Gunung Lawu dan Ceritanya (Part 2)

Pemandangan di Puncak Gunung Lawu. Segitiga hitam di foto adalah bayangan Gunung Lawu. Foto: Fachrul Irwinsyah

Setelah menempuh perjalanan berjam-jam dari basecamp hingga Pos 5 Bulak Peperangan kami akhirnya istirahat di tenda. Namun waaktu tidur kami tak banyak karena harus bersiap untuk mendaki kembali kali ini tujuannya puncak Gunung Lawu.

Waktunya Menuju Puncak

Malam terlalu malam, pagi terlalu pagi, tapi kami tak bisa tidur lagi. Dini hari itu sekitar pukul 03.00 WIB kami sudah harus bersiap untuk ke puncak Gunung Lawu alias summit.

- - -

• [SOAL YANG DIBERIKAN] Tentukan apakah setiap pernyataan berikut sesuai dengan bacaan tentang pendakian Gunung Lawu di atas, lalu jawab ya atau tidak dan kutip kata-kata bacaan yang menentukan: (a) Rombongan beristirahat di tenda di Pos 5 Bulak Peperangan. (b) Rombongan sudah harus bersiap ke puncak sekitar pukul 05.00 WIB. (c) Segitiga hitam di foto adalah bayangan Gunung Lawu.

• [DATA MENTAH]
- - -

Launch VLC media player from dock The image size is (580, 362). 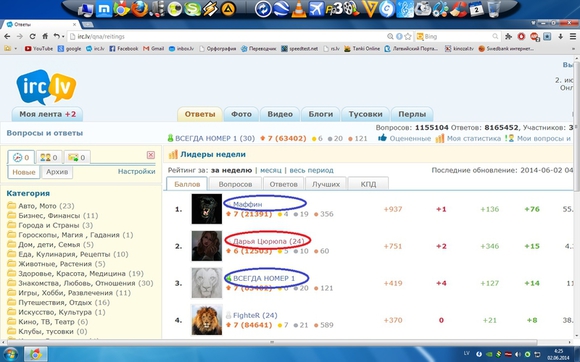(x=299, y=9)
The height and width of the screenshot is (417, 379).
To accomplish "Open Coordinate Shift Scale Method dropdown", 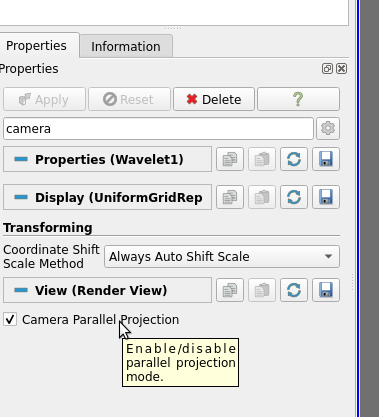I will click(222, 256).
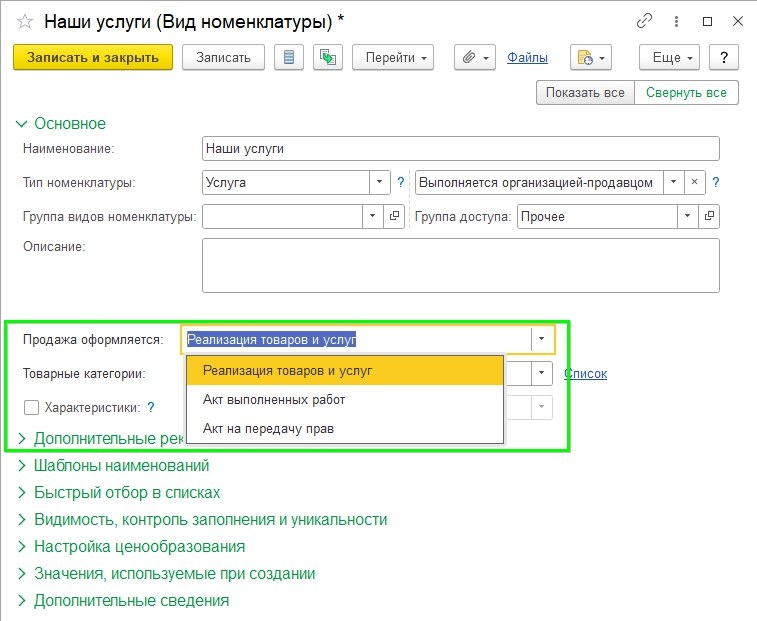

- - -

• [HASIL LATIHAN]
(a) Ya: "dari basecamp hingga Pos 5 Bulak Peperangan kami akhirnya istirahat di tenda"
(b) Tidak: "sekitar pukul 03.00 WIB kami sudah harus bersiap untuk ke puncak Gunung Lawu"
(c) Ya: "Segitiga hitam di foto adalah bayangan Gunung Lawu"